▶ [Document segment]:
┌────────

SALEM, Ore. (AP) - Oregon Gov. Kate Brown and Hispanic members of the Legislature said they would defend Latinos in the state, including those who entered the country illegally.
In a ceremony Wednesday in Brown's office marking Hispanic Heritage Month in Oregon, Brown denounced U.S. Attorney General Jeff Sessions' comments made to law enforcement officials in Portland a day earlier. Sessions urged locales whose police don't cooperate with federal immigration agents to reconsider, and said federal grant money would be withheld from them.
Brown said those comments incite fear and chaos, and undermine Oregon's work force and economy.
Rep. Teresa Alonso-Leon, the first immigrant to be elected to the Oregon Legislature, said Oregon's Latino population has increased 72 percent since 2000 and the number of businesses owned by Latinos rose by 40 percent.

└────────

▶ [Material shown]:
┌────────

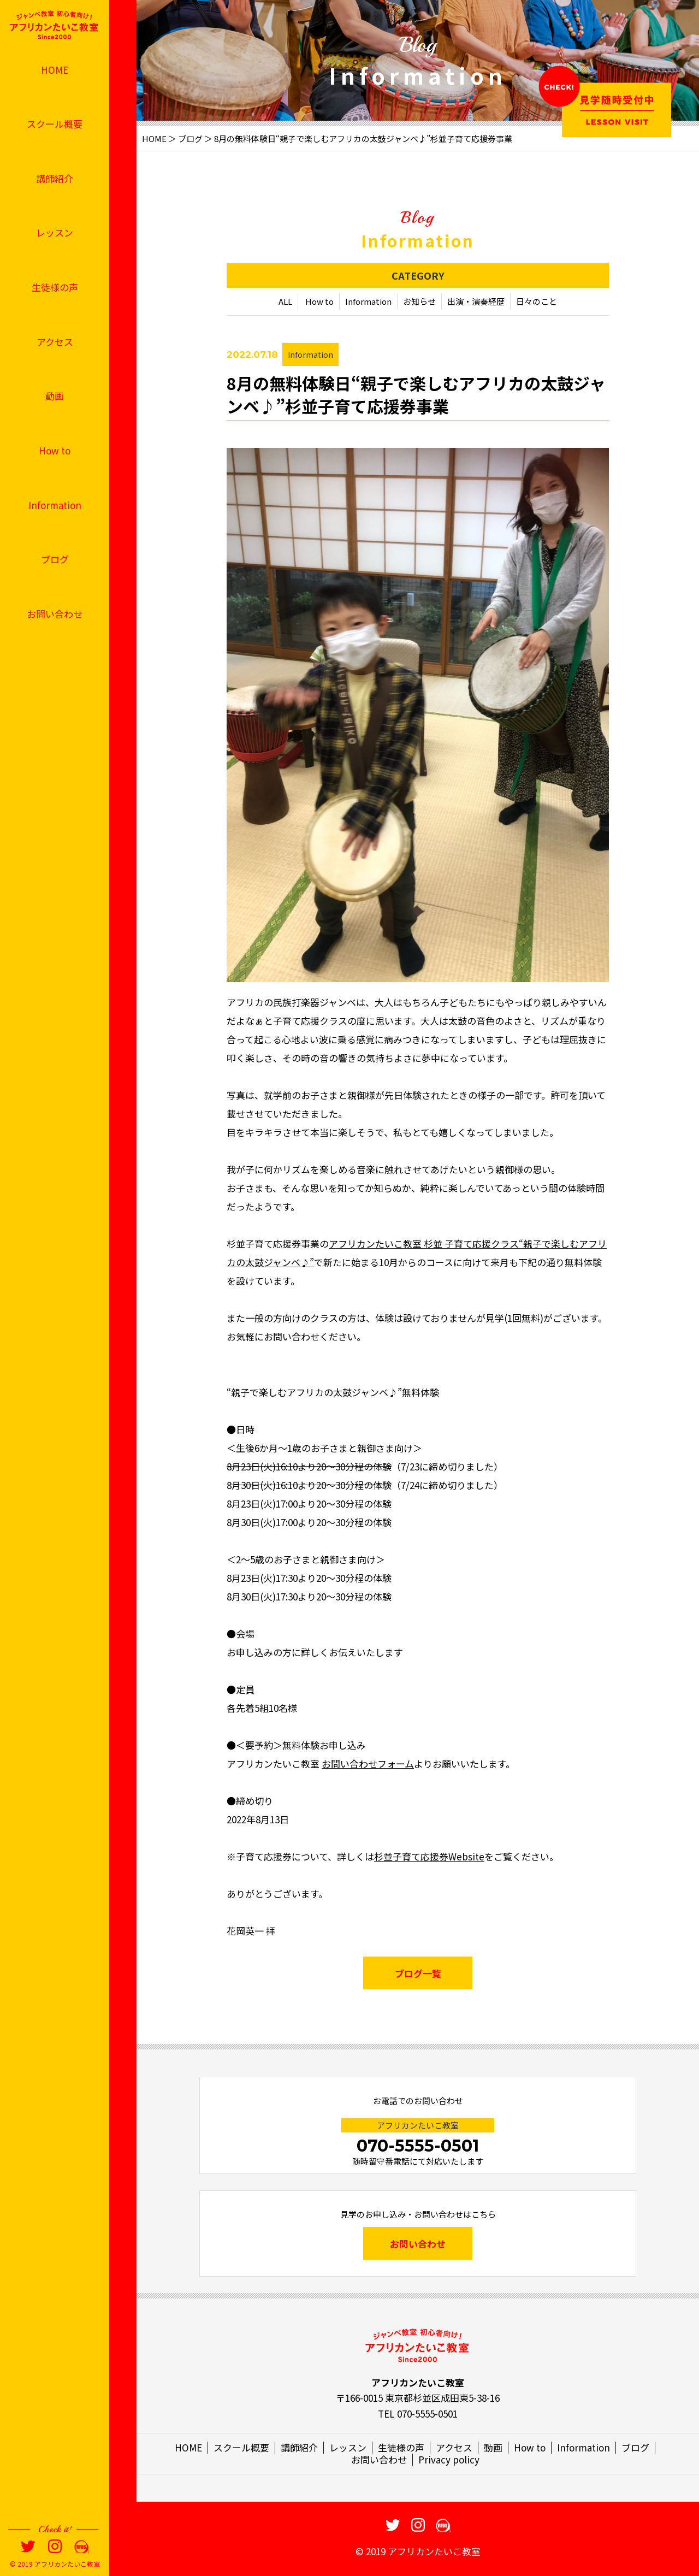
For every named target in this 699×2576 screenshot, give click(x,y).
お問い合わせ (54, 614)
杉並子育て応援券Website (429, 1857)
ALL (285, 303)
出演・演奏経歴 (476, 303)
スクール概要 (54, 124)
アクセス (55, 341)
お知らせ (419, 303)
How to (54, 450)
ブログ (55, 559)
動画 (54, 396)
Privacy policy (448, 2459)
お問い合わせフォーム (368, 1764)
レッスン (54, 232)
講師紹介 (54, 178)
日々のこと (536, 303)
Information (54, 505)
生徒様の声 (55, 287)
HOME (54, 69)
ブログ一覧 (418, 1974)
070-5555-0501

└────────

Name every person mentioned by name in the news item about Oregon's Latino community, with the title or role the item gives each.

▶ [Result of this task]:
- Kate Brown: Oregon governor
- Jeff Sessions: U.S. Attorney General
- Teresa Alonso-Leon: state representative, the first immigrant elected to the Oregon Legislature